Try to water in the morning so your plant can survive hot days but doesn’t go into the evening with excessive moisture, as this can cause mold and disease.

After five weeks in their new home, add some mulch to your plants to help them stay moist, and minimize weeds.

You can use compost of grass clippings, straw, peat moss, dried leaves, etc.

Make sure they have the support they need by using string to tie them to their stakes or even cages.

Trim the bottommost leaves. Too close of contact to the ground increases the risk of disease either by contact or splash from watering.

Pests and Diseases

Protecting your tomato plants from unwanted garden pests and crop-killing diseases means keeping a close eye on them.

Check them constantly for signs of infestation, but keep in mind that not all insects are bad. Some insects, like ladybugs and hoverflies, you want to have because they feed on the harmful ones.

Some of the bad insects to watch for are aphids, cutworms, hornworms, spider mites, nematodes, slugs, and tomato worms.

Don’t panic if you see a few of these. If you see a leaf with an abundance of pests, don’t be afraid to pluck it off and throw it away – in the trash, not on the ground.

If the bugs get out of control, consider using some organic insecticidal soap or other natural pest control methods.

Diseases are a little harder to deal with, and there are so many of them you’d be pressed to learn half the names. Blight (fungi – early and late), mold from too much moisture are more common problems.
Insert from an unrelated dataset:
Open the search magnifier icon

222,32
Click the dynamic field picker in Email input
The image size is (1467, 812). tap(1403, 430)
Signs of fungi and mold are wilting leaves and visible white mold on the soil.

An organic fungicide can help control the problem, but it’s easier to stop pests and diseases before they ever have a chance to take hold. This is where good neighbors for tomatoes are most useful.

Harvesting Tomatoes

When harvest time arrives, don’t pick them too soon. They will ripen much better on the vine than they would inside.
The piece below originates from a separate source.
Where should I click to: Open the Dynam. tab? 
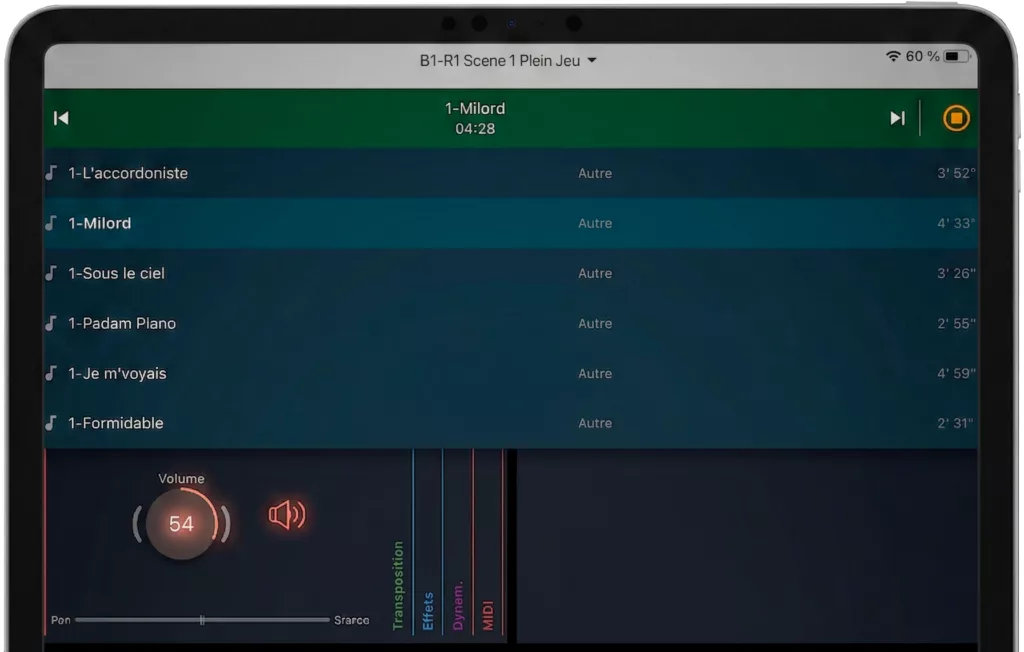click(458, 604)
Pick only red, firm tomatoes. Don’t store them in the refrigerator as this will make them lose their perfect flavor and texture.

If your growing season ends before they ripen, pull the entire plant out of the ground with the fruit attached and hang somewhere cool indoors.

Where to Buy Seeds

When it’s time to go from planning your garden to starting your tomato plants, you’ll want to find quality seeds.

Often, you can find local farm stores or retail chains that sell seeds, or you can use a reputable online store, like SeedsNow.com, Arbico-Organics, or SeedsForGenerations.com.

Many online retailers offer convenience and shipping speeds that eliminate the need to leave home.

Takeaway

Planning for potential tomato growing problems before you plant will increase your chances of success. Start with healthy, prepared soil – even for seedlings.

Don’t plant seedlings if they aren’t strong. Find a sunny, well-drained area in your garden where your plants will thrive.

Once in the ground, water consistently and mulch to keep plants healthy. Plant helpful neighbors around your tomatoes to keep them strong.

Watch for signs of pests and disease. Be proactive if you see trouble. And enjoy all the fragrant and tasty fruits of your labor.